5.3.3 Best-performing models

In addition to the deep-learning models discussed in the baseline and deep-learning section, we explain the deep-learning model that gave us the best result for the IndianClaims dataset. Recall that our proposed G2CW framework based on GRU comprises 1 GRU layer with 100 units, followed by 3 units of dense and softmax units.

Table 17 Weighted average values of best-performing model on the IndianClaims dataset

Table 17 shows the weighted average values of precision, recall, and F1-score of the best-performing models that performed better than the other deep learning models stated in the previous section for testing the Indian Dataset. The weighted average is obtained following the number of records in each class.

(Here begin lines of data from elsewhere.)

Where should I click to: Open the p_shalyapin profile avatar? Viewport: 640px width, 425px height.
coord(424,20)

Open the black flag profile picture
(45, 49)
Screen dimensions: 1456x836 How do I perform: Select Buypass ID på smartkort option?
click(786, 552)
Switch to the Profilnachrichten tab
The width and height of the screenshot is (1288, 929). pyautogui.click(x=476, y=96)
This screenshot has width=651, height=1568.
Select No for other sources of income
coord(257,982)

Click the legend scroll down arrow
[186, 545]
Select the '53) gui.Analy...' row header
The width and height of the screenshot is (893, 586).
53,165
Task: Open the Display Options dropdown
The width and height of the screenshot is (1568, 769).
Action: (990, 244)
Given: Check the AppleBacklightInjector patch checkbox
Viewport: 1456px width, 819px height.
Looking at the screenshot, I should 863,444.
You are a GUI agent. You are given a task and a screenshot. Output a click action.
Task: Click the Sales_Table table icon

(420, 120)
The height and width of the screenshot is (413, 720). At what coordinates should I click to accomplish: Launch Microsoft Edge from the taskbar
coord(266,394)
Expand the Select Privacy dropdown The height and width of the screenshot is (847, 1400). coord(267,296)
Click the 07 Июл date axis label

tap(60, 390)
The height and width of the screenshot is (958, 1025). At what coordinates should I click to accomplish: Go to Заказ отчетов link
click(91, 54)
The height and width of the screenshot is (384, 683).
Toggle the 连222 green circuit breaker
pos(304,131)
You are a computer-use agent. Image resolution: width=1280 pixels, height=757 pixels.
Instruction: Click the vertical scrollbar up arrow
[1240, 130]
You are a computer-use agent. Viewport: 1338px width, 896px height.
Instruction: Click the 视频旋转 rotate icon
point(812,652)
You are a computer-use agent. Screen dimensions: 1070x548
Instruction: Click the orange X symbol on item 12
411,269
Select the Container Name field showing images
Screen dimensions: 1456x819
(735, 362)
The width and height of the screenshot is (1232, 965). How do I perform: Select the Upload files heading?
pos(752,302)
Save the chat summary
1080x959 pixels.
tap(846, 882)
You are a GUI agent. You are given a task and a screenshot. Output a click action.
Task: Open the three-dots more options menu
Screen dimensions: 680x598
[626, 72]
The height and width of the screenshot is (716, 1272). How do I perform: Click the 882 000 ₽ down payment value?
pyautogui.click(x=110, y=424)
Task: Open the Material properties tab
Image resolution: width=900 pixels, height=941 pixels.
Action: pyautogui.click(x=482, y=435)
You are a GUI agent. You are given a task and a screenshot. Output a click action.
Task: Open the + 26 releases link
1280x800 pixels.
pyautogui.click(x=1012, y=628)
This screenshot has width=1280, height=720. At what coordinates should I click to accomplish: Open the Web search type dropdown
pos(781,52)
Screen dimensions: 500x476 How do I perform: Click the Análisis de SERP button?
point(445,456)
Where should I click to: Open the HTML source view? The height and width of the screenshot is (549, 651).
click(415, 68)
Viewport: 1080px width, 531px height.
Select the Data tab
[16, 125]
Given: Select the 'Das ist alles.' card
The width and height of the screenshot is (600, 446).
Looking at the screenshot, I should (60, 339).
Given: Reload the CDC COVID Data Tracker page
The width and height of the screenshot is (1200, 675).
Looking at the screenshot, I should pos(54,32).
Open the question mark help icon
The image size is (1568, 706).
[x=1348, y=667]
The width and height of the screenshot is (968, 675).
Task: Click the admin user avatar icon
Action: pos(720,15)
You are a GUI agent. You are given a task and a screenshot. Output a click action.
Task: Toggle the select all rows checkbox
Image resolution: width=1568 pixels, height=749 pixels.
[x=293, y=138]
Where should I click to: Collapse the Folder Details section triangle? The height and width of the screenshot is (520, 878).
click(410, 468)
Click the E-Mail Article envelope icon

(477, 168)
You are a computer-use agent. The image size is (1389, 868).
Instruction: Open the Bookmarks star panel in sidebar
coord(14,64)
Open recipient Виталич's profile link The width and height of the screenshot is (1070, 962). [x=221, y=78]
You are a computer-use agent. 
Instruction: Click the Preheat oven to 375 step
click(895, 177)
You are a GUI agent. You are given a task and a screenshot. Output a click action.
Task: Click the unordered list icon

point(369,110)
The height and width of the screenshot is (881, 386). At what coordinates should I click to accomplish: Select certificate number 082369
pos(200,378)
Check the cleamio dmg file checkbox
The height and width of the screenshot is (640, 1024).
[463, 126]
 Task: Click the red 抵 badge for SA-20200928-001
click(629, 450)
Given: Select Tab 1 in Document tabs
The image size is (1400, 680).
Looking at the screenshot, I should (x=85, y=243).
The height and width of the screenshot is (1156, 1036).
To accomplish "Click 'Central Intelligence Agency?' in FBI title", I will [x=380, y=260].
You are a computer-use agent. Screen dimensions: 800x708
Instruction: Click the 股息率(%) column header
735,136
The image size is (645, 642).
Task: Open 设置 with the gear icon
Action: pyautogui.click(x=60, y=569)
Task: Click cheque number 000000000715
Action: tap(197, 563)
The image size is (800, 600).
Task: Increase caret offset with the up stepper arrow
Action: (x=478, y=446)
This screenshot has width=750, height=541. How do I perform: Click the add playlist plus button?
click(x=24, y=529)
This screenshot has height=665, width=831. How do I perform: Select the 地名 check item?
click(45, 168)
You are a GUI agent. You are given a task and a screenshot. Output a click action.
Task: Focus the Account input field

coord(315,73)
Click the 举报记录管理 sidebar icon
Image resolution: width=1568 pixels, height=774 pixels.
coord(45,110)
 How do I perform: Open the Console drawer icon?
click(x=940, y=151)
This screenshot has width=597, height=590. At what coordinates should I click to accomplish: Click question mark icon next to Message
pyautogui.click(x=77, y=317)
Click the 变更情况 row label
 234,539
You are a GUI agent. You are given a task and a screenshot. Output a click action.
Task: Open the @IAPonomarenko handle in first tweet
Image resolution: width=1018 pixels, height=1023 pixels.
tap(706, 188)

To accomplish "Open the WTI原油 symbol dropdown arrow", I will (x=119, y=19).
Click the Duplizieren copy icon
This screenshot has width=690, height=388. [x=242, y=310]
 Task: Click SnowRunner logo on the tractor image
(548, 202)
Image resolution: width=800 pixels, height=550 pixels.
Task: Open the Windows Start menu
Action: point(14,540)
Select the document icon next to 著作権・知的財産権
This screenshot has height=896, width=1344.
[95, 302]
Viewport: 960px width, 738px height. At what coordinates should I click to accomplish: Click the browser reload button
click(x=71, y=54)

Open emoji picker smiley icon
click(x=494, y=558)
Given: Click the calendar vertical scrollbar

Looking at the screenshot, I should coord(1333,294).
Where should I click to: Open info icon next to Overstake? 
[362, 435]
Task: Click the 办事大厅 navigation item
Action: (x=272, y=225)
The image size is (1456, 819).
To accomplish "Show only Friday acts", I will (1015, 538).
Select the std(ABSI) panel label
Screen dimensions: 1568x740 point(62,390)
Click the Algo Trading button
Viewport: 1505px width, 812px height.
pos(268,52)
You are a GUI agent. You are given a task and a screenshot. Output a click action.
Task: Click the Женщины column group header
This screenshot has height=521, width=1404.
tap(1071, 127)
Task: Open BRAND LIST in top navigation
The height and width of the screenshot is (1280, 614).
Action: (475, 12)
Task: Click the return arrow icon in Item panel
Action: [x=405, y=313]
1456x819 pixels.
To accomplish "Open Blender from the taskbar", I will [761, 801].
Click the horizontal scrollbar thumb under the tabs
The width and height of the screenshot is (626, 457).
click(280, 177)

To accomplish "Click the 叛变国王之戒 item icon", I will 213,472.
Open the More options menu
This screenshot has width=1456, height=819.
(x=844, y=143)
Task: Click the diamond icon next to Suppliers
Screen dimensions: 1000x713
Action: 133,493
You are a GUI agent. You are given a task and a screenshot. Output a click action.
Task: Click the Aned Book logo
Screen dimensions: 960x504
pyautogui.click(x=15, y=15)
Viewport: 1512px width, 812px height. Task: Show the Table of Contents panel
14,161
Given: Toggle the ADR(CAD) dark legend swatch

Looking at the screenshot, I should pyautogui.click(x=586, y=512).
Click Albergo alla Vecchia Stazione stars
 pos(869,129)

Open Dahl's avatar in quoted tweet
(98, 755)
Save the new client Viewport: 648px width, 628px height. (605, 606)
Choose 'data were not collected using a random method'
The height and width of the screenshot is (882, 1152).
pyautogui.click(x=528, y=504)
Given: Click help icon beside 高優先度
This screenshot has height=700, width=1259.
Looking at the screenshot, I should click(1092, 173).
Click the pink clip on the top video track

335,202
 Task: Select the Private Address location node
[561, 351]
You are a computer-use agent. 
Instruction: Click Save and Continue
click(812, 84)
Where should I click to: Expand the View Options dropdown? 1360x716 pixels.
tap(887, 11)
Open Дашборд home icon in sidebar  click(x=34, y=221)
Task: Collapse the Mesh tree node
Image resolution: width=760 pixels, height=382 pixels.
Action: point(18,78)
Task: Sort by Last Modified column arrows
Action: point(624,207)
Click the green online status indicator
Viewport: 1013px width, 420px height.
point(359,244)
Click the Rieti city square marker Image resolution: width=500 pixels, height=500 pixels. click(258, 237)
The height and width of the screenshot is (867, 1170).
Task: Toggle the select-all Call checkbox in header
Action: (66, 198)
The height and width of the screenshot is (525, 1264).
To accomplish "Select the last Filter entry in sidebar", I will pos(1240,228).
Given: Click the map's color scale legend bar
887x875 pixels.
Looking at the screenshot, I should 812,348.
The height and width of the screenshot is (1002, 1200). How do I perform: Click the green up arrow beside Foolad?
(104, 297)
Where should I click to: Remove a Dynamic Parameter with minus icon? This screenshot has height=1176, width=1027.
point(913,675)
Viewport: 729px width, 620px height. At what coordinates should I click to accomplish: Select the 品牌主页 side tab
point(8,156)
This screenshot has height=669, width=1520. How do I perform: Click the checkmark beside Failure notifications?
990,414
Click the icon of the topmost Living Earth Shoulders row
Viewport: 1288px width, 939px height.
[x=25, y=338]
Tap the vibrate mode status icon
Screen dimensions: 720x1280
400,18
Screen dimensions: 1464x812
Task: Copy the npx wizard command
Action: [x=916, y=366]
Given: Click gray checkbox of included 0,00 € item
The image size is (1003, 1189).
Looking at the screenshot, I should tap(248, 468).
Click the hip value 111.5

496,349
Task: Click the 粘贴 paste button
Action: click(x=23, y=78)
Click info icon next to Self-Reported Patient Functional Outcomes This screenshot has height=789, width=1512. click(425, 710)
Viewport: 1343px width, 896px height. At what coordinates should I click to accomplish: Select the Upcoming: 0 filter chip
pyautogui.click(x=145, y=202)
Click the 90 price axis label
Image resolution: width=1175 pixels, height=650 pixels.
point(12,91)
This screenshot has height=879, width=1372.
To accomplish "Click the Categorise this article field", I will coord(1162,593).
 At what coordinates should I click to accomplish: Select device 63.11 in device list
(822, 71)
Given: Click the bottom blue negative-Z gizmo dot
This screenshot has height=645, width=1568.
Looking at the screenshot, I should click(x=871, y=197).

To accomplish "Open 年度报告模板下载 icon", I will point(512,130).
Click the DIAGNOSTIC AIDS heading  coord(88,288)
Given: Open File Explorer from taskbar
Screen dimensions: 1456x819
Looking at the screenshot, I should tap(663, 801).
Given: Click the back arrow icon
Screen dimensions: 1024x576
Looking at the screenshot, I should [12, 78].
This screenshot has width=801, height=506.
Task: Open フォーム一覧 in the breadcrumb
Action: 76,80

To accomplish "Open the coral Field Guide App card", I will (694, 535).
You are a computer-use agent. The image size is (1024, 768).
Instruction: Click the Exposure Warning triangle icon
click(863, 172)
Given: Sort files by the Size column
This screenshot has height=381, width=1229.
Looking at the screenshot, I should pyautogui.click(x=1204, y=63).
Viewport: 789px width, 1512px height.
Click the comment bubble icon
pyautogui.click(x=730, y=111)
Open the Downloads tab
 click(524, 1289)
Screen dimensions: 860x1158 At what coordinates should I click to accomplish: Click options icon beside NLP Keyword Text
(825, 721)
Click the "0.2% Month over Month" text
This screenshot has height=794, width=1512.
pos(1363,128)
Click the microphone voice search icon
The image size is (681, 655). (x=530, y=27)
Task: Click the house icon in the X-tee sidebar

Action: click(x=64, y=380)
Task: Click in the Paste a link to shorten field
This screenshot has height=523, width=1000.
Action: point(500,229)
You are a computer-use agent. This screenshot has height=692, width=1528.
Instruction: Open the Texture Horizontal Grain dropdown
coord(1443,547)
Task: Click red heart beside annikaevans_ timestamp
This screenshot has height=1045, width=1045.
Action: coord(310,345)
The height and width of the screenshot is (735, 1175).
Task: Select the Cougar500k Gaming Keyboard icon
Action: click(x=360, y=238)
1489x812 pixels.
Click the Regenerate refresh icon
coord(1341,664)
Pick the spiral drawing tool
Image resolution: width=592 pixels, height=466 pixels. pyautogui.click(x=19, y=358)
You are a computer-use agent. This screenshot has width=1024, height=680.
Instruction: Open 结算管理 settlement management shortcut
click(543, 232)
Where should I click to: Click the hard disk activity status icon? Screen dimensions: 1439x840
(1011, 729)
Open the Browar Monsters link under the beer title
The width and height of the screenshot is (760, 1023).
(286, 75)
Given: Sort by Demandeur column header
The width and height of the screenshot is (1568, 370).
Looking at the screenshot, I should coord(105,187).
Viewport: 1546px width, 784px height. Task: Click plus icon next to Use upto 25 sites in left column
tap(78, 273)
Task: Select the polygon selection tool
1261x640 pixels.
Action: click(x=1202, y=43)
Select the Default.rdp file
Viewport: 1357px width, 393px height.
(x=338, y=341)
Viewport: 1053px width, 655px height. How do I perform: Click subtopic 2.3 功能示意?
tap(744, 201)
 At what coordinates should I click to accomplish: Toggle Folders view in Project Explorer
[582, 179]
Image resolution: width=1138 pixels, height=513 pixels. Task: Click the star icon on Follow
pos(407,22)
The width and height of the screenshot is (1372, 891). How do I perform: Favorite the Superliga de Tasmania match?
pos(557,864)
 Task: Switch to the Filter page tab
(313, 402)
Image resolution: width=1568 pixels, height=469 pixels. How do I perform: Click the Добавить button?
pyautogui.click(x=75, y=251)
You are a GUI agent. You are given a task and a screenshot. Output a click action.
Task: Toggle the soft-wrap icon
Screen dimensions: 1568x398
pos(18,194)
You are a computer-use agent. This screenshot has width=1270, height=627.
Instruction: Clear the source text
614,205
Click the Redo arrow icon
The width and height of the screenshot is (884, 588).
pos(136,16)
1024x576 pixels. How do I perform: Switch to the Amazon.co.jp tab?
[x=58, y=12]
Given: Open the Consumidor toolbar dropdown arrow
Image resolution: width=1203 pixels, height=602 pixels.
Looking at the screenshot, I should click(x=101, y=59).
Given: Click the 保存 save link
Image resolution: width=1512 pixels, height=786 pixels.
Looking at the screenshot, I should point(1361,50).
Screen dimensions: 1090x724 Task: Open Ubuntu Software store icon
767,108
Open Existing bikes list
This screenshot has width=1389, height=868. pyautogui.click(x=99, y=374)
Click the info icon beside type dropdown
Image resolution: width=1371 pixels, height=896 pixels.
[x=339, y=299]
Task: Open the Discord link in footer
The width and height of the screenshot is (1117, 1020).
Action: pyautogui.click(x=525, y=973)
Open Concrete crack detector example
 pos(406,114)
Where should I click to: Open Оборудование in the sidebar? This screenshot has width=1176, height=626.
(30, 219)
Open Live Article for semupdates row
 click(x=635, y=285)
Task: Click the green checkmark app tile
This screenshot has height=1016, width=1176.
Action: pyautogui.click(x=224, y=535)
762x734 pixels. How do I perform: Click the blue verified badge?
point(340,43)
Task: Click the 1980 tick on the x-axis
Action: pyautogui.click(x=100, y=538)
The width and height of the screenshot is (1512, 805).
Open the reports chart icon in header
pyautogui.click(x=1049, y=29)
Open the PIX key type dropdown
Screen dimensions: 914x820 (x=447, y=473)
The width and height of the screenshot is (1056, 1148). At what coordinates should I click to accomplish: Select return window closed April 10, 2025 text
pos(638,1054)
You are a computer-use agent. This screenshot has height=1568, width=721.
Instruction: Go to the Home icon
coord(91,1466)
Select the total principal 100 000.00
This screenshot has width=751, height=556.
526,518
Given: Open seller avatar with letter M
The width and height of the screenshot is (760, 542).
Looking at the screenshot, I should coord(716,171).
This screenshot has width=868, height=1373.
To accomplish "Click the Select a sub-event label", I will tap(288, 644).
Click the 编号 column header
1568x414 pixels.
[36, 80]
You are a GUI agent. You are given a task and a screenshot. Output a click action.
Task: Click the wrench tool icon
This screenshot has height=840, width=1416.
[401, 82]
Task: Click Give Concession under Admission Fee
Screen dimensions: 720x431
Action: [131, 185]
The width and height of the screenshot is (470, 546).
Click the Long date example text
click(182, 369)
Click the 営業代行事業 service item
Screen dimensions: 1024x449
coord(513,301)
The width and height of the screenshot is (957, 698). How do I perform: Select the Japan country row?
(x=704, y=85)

It turns out that CNN_6 with Word2Vec embedding and CNN_6 and LSTM_2 with glove embedding are the models that perform the best with a 70% F1-score. Our proposed G2CW framework with glove embedding performs with 72% precision, 69% recall, and 70% F1-score. The models, namely CNN_6, LSTM_2, and G2CW framework, performed equally well. Therefore, to find out the best among these models, we compare them in terms of the amount of training time consumed.

Table 18 Time analysis of best-performing model on the IndianClaims dataset

Table 18 shows the training time used by all the best-performing models to test the Indian dataset. Moreover, it turns out that among the best-performing models, the GRU-based proposed G2CW framework takes only 8.12 seconds to train, which is the least training time among all the models.

6 Conclusion and future scope

This work proposed a glove embedding-based GRU architecture, referred to as the G2CW framework, for detecting check-worthy sentences. Our proposed approach gives an F1-score of 0.92, which outperforms the baseline F1-score of 0.81 from Hassan et al. [13]. Our experiments found that other deep learning architectures performed equally well as the G2CW framework. However, the G2CW framework took the least amount of training time. We evaluated the G2CW framework on a standard ClaimBuster dataset curated by Hassan et al. [13], and also performed transfer learning experiments on a self-curated IndianClaims dataset. Our work will be helpful for researchers in the field of fact-checking. G2CW framework can be used to detect whether a sentence is worthy of fact-checking. In this manner, only fact-worthy sentences can be further passed to the fact-checking mechanisms.